# The Method of Joints

The **method of joints** is a process used to solve for
the unknown forces acting on members of a **truss**. The
method centers on the joints or connection points between the members,
and it is usually the fastest and easiest way to solve for all the
unknown forces in a truss structure.

## Using the Method of Joints:

The process used in the method of joints is outlined below:

- In the beginning it is usually useful to label the members and the joints in your truss. This will help you keep everything organized and consistent in later analysis. In this book, the members will be labeled with letters and the joints will be labeled with numbers.
- Treating the entire truss structure as a rigid body, draw a free body diagram, write out the equilibrium equations, and solve for the external reacting forces acting on the truss structure. This analysis should not differ from the analysis of a single rigid body.
- Assume there is a pin or some other small amount of material at
each of the connection points between the members. Next you will
draw a free body diagram for each connection point. Remember to
include:
- Any external reaction or load forces that may be acting at that joint.
- A normal force for each two force member connected to that joint. Remember that for a two force member, the force will be acting along the line between the two connection points on the member. We will also need to guess if it will be a tensile or a compressive force. An incorrect guess now though will simply lead to a negative solution later on. A common strategy then is to assume all forces are tensile, then later in the solution any positive forces will be tensile forces and any negative forces will be compressive forces.
- Label each force in the diagram. Include any known magnitudes and directions and provide variable names for each unknown.

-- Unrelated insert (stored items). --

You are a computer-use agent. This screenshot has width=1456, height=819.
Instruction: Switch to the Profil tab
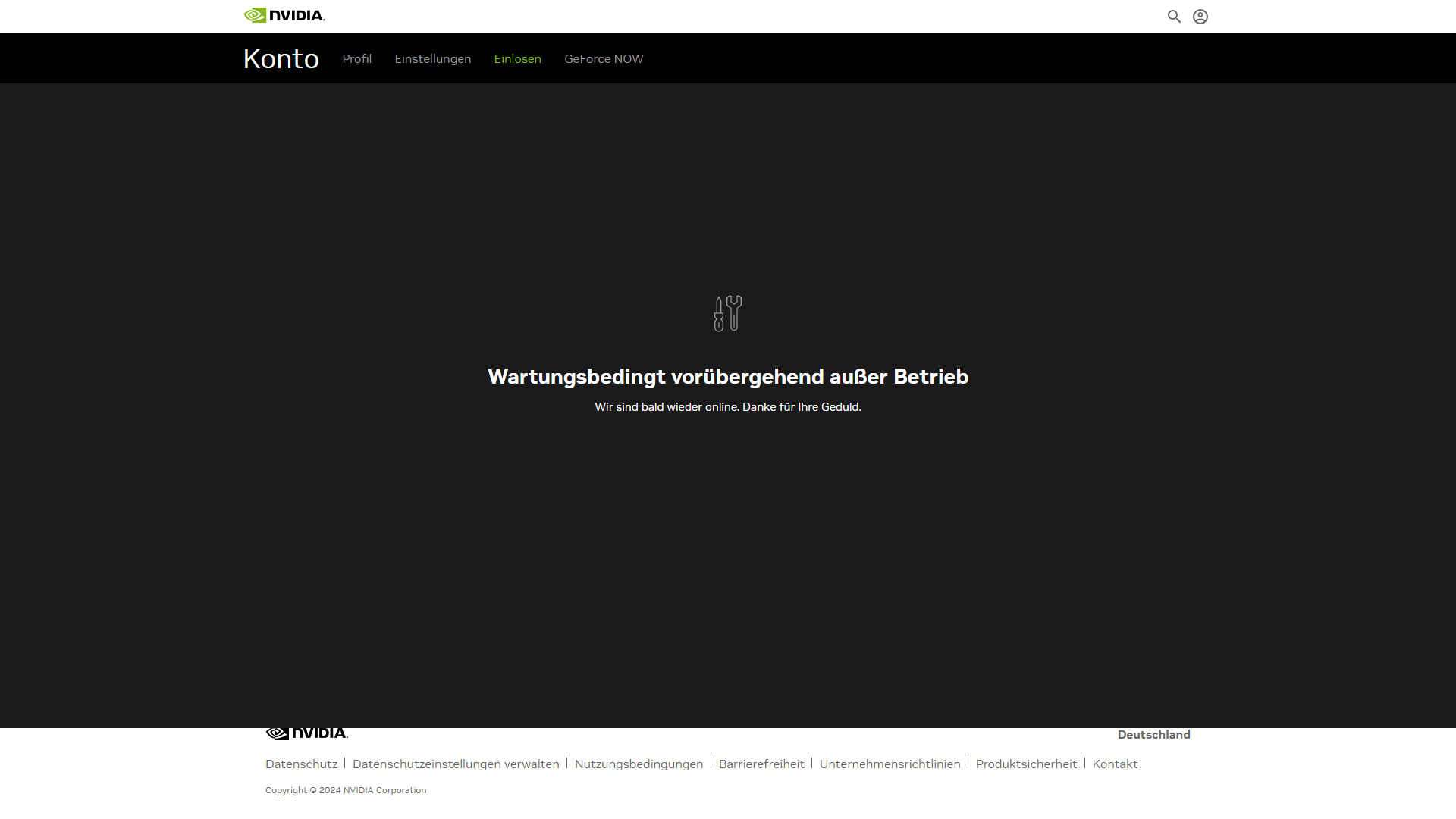tap(356, 58)
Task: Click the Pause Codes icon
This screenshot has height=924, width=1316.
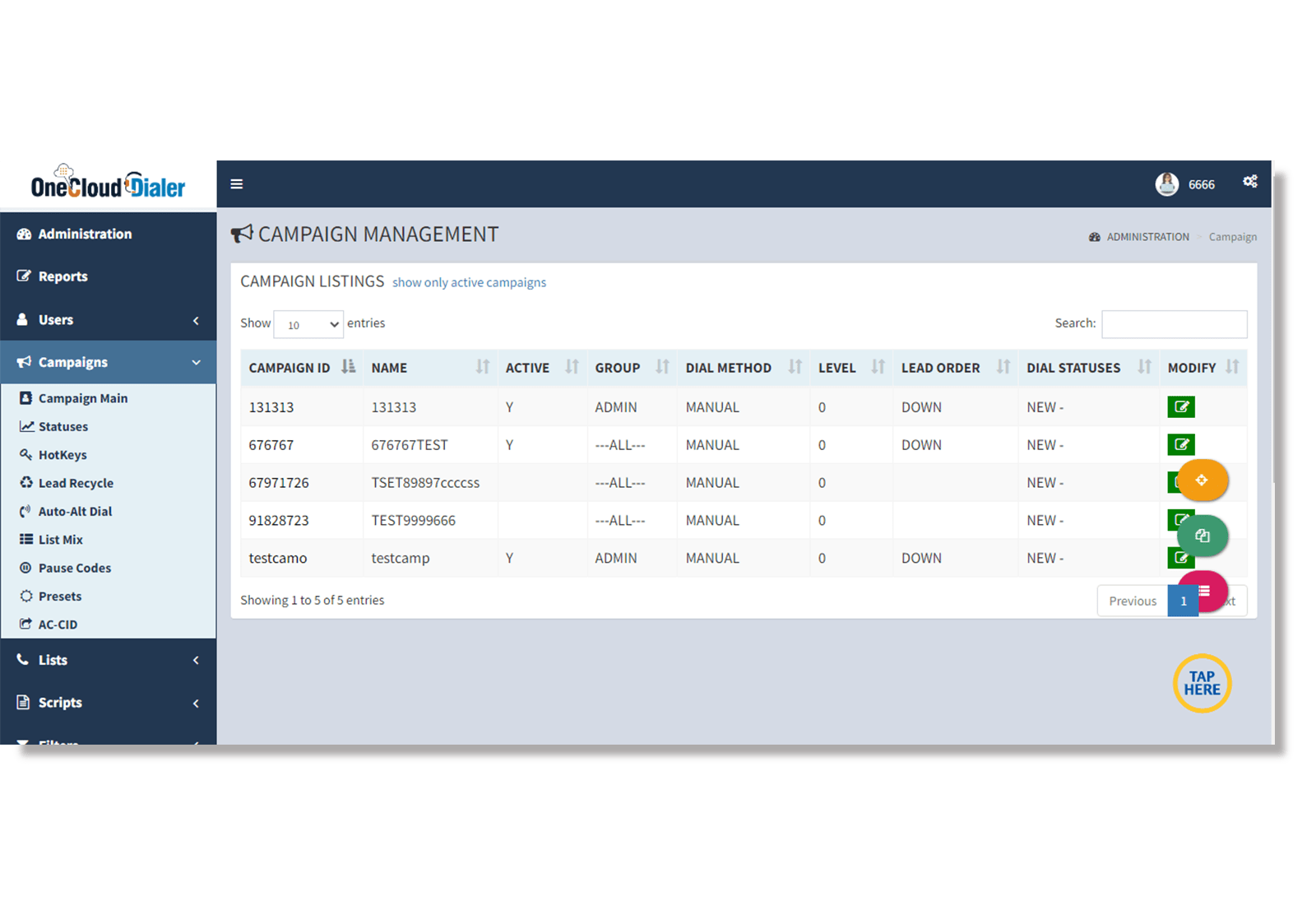Action: [27, 568]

- Write out the equilibrium equations for
**each of the joints**. You should treat the joints as particles, so there will be force equations but no moment equations. With either two (for 2D problems) or three (for 3D problems) equations for each joint, this should give you a large number of equations. - Finally, solve the equilibrium equations for the unknowns. You can do this algebraically, solving for one variable at a time, or you can use matrix equations to solve for everything at once. If you assumed that all forces were tensile earlier, remember that negative answers indicate compressive forces in the members.